È così? Probabilmente no, ma la proposta avanzata dalla Lega deve riaccendere i riflettori sulle enormi differenze salariali tra Sud e Nord che, dati Svimez alla mano, si attestano addirittura sul 20%. Parliamo, dunque, dal ddl appena presentato. Il suo obiettivo è quello di legare non l’intera retribuzione, ma i soli trattamenti economici accessori al costo della vita nella città in cui tanto i dipendenti pubblici quanto quelli privati svolgono l’attività lavorativa. In questo modo, secondo i proponenti, si scongiurerebbe il pericolo di ripiombare nelle gabbie salariali e si preserverebbe il principio della parità retributiva.
Rassicurazioni, queste ultime, che non bastano alla sinistra e ai sindacati, secondo i quali il ddl depositato dalla Lega aumenterà ulteriormente i divari tra Nord e Sud e sminuirà notevolmente il ruolo delle sigle nell’ambito della contrattazione collettiva nazionale.
Non c’è che dire: il ddl obiettivamente ricorda le gabbie salariali.

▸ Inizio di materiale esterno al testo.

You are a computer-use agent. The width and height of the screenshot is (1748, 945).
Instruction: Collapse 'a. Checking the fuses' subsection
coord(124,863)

Però, come ha opportunamente sottolineato Giuliano Cazzola sulle pagine del Quotidiano del Sud, se le zone salariali sono un capitolo chiuso della storia italiana, la questione dei differenziali retributivi resta e va affrontata in forme nuove e differenti.

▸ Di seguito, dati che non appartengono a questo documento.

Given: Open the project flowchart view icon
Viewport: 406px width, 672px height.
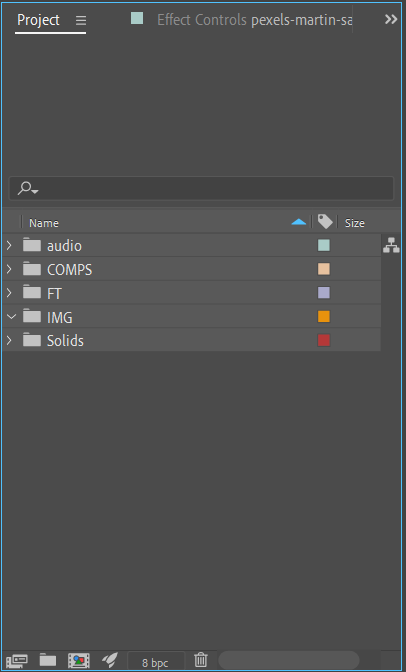Looking at the screenshot, I should (x=391, y=245).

I dati, d’altra parte, lo confermano. A Milano è considerata povera una famiglia con uno stipendio netto di 1.700 euro al mese, mentre a Palermo quella soglia si abbassa a 1.300. Un’indagine condotta da applavoro.it fotografa la situazione in maniera ancora più nitida. A Bologna un commesso ha un salario medio di 1.232 euro al mese, a Bari non si va oltre i 988. A Torino un agente di commercio incassa 2.477 euro netti al mese, a Bari la media è di soli 1.641. Nei call center di Milano si guadagnano mille euro al mese, a Bari non più di 589. Così le differenze retributive che Svimez quantifica nel 20% arrivano a sfiorare addirittura i 40 punti. Ecco perché proposte come quella di cui si discute in queste ore, per quanto discutibili, non vanno stroncate a priori; piuttosto devono contribuire a ridestare l’attenzione su certi problemi e a stimolare il dibattito sulle soluzioni, ricordando che al Sud non servono uguaglianze forzate e ideologiche che alla prova dei fatti si rivelano insostenibili per la sua economia.
Come si potrebbe intervenire, dunque, sulla questione delle differenze retributive? Nell’ambito del dibattito sul salario minimo, un giuslavorista autorevole come Pietro Ichino ha proposto di definire quest’ultimo in base al potere d’acquisto della moneta, così da escludere il ritorno alle famigerate gabbie. Può essere una soluzione, ma non bisogna ignorare altri elementi. Secondo Bankitalia, infatti, l’origine delle enormi differenze retributive tra Nord e Sud va ricercata in due caratteristiche dell’economia meridionale: l’alto tasso di disoccupazione, che abbassa i salari costringendo tante persone ad accettare paghe da fame, e il tipo di impiego, visto che dove scarseggiano le grandi imprese sono più frequenti lavori meno qualificati e quindi meno retribuiti. Per tutti questi motivi l’imperativo categorico è sostenere l’imprenditoria meridionale, stimolando gli investimenti e agevolando le assunzioni nella parte del Paese più depressa. Le gabbie salariali della Lega possono aspettare. Ciò che non può più attendere sono misure strutturali capaci di rafforzare l’economia del Mezzogiorno.